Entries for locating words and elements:

* * * * * * * * *

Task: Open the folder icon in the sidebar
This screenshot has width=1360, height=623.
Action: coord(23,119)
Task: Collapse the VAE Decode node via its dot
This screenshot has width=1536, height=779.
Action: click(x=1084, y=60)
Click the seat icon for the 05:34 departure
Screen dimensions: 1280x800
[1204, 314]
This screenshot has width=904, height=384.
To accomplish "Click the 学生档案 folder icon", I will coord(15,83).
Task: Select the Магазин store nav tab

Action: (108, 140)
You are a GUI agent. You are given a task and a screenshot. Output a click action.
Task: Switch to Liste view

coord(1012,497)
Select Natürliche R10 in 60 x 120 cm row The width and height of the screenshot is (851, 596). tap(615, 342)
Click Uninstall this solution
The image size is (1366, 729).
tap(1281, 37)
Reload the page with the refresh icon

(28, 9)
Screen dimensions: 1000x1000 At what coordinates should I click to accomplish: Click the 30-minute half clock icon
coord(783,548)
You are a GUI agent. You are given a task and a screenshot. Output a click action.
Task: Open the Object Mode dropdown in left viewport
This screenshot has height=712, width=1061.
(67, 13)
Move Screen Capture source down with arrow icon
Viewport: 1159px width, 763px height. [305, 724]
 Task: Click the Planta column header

* * * * * * * * *

_TASK TO COMPLETE:_ Quote every line of the listing above word for word.

_FULL ANSWER:_
Task: Open the folder icon in the sidebar
This screenshot has width=1360, height=623.
Action: coord(23,119)
Task: Collapse the VAE Decode node via its dot
This screenshot has width=1536, height=779.
Action: click(x=1084, y=60)
Click the seat icon for the 05:34 departure
Screen dimensions: 1280x800
[1204, 314]
This screenshot has width=904, height=384.
To accomplish "Click the 学生档案 folder icon", I will coord(15,83).
Task: Select the Магазин store nav tab

Action: (108, 140)
You are a GUI agent. You are given a task and a screenshot. Output a click action.
Task: Switch to Liste view

coord(1012,497)
Select Natürliche R10 in 60 x 120 cm row The width and height of the screenshot is (851, 596). tap(615, 342)
Click Uninstall this solution
The image size is (1366, 729).
tap(1281, 37)
Reload the page with the refresh icon

(28, 9)
Screen dimensions: 1000x1000 At what coordinates should I click to accomplish: Click the 30-minute half clock icon
coord(783,548)
You are a GUI agent. You are given a task and a screenshot. Output a click action.
Task: Open the Object Mode dropdown in left viewport
This screenshot has height=712, width=1061.
(67, 13)
Move Screen Capture source down with arrow icon
Viewport: 1159px width, 763px height. [305, 724]
 Task: Click the Planta column header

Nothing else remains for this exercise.